§ **WHAT TO WORK ON**: Copy the data below word for word, beginning at the line that contains "This screenshot has" and continuing through the end of the data. Omit the pictures from your copy.
[Start ENTRIES SUPPLIED]
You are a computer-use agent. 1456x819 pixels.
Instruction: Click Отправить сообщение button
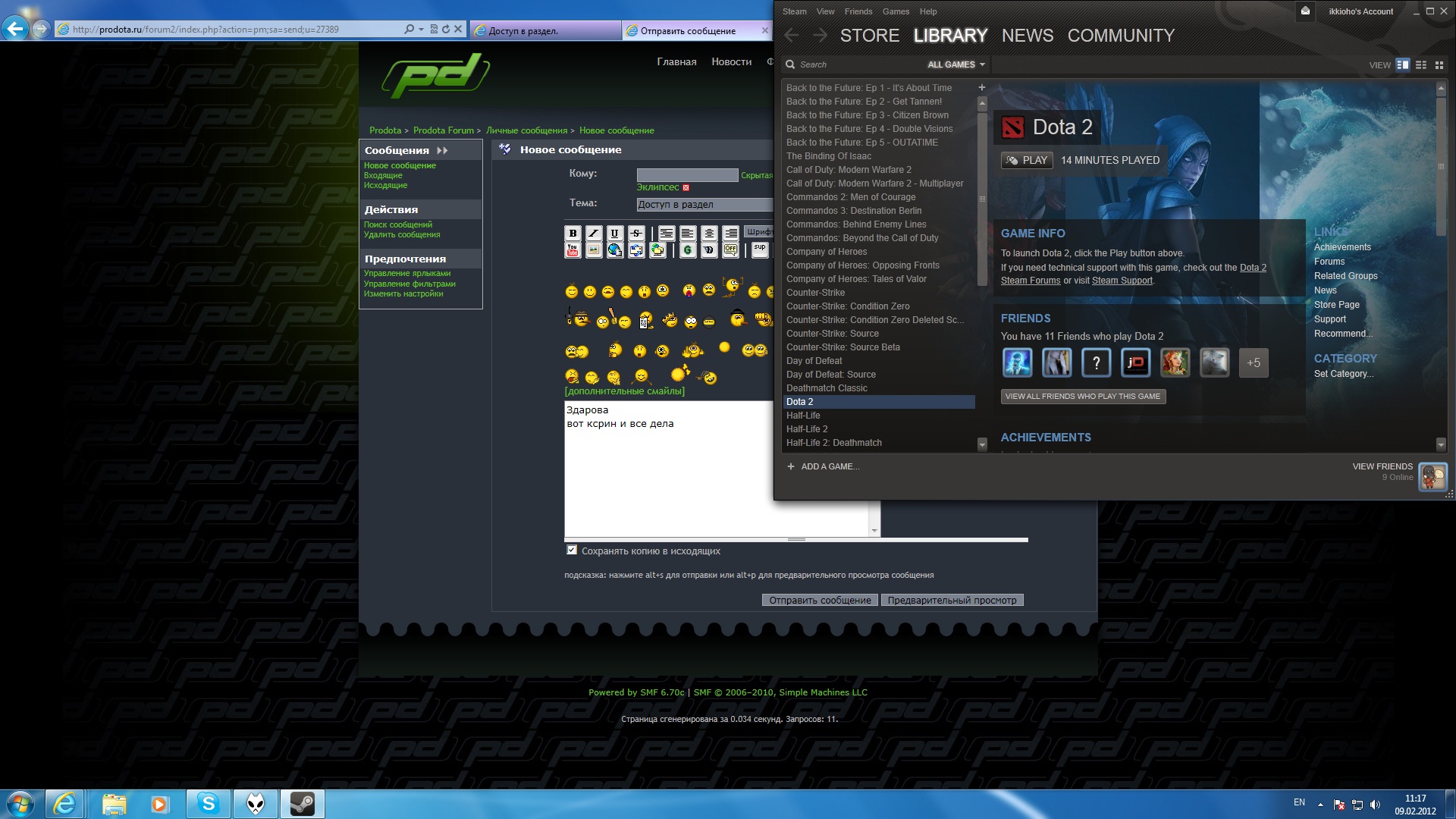click(x=819, y=600)
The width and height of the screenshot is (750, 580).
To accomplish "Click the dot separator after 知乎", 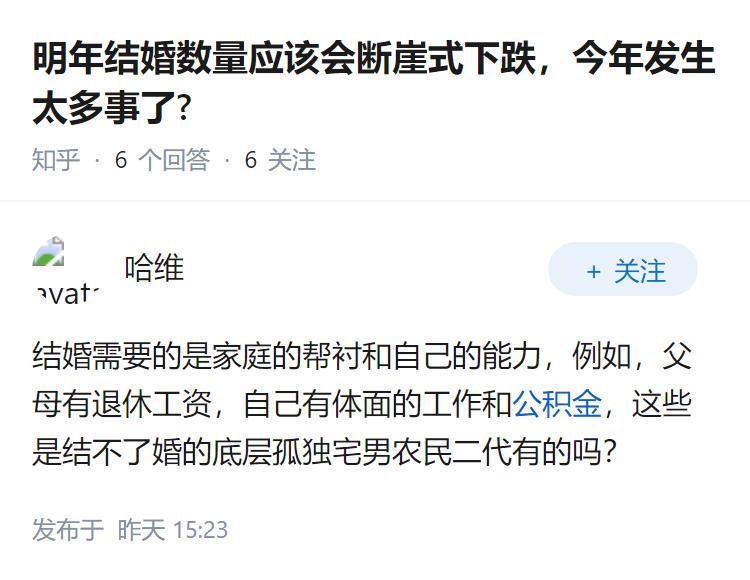I will click(x=97, y=160).
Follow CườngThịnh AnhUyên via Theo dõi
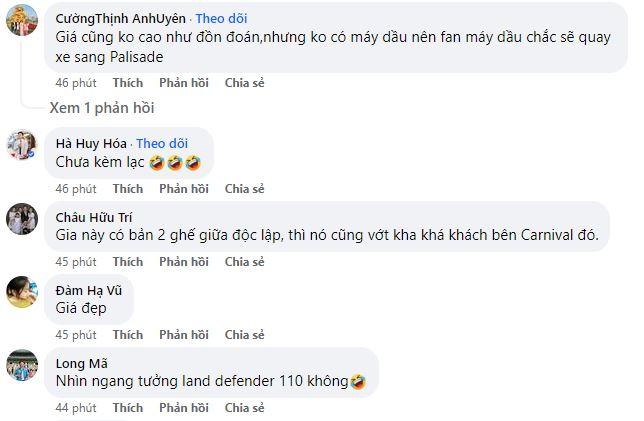Screen dimensions: 644x421 (223, 18)
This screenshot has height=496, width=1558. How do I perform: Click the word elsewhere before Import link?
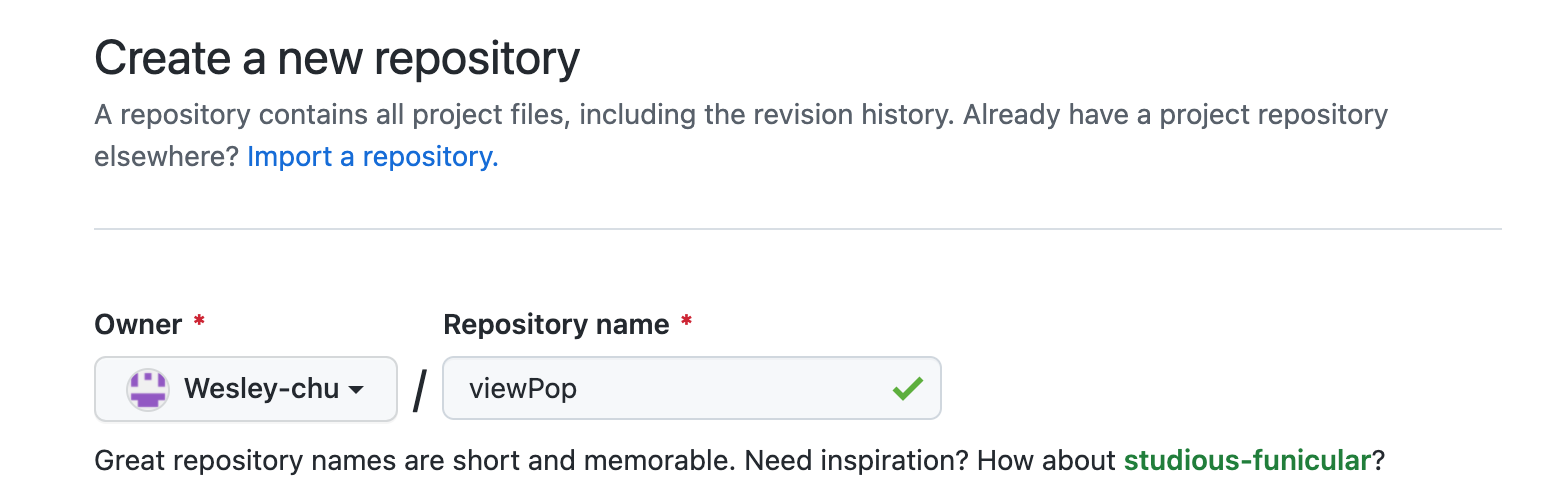pyautogui.click(x=166, y=157)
[End ENTRIES SUPPLIED]
§ **SOLUTION FOR THIS TASK**:
This screenshot has height=496, width=1558. How do I perform: Click the word elsewhere before Import link?
pyautogui.click(x=166, y=157)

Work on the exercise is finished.